西端藩/本多家1万500石:本多忠鵬 いち早く新政府軍に与して陣屋を官軍へ提供した西瑞藩

【藩名】
西端藩

【説明】
元治元年(1864年)、第10代領主「本多忠寛」が江戸警備の功績などにより1万500石への高直しを許され、ここに本多氏は大名となり西端藩を立藩しました。慶応3年(1867年)5月20日に忠寛は病気を理由に隠居し、嫡男の「本多忠鵬」が家督を相続しました。忠鵬は明治元年(1868年)にいち早く新政府軍に与して陣屋を官軍に兵営として貸し与えました。
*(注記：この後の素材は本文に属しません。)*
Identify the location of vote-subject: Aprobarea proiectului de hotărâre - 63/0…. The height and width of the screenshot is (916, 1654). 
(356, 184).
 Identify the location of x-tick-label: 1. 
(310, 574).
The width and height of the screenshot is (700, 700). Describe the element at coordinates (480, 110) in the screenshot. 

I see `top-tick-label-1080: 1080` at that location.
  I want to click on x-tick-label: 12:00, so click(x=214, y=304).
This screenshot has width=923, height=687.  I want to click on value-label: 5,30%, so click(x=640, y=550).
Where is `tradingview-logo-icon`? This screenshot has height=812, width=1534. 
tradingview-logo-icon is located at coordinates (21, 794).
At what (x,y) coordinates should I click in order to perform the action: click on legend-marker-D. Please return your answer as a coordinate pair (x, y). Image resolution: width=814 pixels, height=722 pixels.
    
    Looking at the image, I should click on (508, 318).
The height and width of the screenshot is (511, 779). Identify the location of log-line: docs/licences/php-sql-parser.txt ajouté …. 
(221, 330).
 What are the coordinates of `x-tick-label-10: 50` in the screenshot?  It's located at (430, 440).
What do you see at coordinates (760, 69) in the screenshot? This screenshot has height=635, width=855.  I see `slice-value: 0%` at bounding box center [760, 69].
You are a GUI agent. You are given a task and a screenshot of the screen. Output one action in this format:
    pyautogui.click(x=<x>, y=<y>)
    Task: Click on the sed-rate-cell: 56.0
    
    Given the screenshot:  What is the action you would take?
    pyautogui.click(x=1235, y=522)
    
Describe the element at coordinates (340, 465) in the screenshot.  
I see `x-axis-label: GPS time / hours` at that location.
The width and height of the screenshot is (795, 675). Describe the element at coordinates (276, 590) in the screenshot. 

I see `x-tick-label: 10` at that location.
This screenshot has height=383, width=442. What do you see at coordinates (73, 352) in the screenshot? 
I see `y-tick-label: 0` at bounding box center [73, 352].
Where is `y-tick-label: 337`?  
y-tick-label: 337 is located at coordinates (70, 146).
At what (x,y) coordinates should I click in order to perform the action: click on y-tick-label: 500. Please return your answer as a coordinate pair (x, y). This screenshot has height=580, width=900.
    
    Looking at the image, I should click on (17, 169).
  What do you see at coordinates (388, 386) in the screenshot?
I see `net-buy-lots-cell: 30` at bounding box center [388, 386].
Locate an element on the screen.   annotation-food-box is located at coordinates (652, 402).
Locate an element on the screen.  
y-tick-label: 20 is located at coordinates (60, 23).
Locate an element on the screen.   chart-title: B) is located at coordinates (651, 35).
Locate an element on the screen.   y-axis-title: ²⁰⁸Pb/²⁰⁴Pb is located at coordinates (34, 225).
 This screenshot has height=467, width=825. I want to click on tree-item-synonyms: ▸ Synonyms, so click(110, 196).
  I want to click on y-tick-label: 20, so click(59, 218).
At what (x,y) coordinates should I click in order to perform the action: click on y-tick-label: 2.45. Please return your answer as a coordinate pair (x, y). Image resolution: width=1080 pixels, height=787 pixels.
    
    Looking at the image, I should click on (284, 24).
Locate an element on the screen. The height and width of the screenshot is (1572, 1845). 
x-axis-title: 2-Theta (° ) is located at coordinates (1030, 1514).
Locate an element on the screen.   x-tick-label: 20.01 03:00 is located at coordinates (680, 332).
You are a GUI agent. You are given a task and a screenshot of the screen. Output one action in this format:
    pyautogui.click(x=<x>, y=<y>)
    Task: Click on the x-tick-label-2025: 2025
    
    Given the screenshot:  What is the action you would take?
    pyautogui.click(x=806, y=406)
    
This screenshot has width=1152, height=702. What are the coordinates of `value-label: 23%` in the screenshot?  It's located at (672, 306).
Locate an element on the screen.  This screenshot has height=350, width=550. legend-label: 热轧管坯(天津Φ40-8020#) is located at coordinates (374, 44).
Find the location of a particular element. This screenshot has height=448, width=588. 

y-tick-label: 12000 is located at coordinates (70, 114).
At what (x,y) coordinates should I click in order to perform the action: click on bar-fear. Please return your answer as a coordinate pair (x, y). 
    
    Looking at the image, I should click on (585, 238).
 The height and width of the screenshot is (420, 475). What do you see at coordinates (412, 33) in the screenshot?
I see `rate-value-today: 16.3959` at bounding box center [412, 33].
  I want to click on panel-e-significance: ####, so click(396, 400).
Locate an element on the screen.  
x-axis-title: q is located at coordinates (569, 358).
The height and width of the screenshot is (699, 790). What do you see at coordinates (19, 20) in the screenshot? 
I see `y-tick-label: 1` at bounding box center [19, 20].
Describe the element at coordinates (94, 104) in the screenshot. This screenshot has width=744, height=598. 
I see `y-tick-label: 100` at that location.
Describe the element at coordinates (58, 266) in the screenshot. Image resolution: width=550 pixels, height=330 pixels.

翌年6月には農民兵を募集して洋式訓練を行い藩政改革を行なったが、間もなく「版籍奉還」となり、忠鵬は西瑞藩知事となりました。明治4年(1871年)7月14日、「廃藩置県」で西端藩は廃藩となり、西端県、額田県を経て愛知県に編入されました。

目次

三河西端の本多家

西端藩は、三河国(現在の愛知県碧南市)に置かれた一万石余りの藩で、藩主は譜代の名門・本多家、陣屋を構える小藩でした。三河湾に近い地にあって、徳川発祥の地・三河の一角を治める大名家でした。

いち早く陣屋を官軍へ

戊辰戦争において西端藩は、いち早く新政府軍に与し、自らの陣屋を官軍へ提供するなど、進んで協力する姿勢を示しました。譜代でありながら早々に新政府方につくことで、家名を守ったのです。小藩が動乱の時代を生き抜くための、迅速な判断がうかがえます。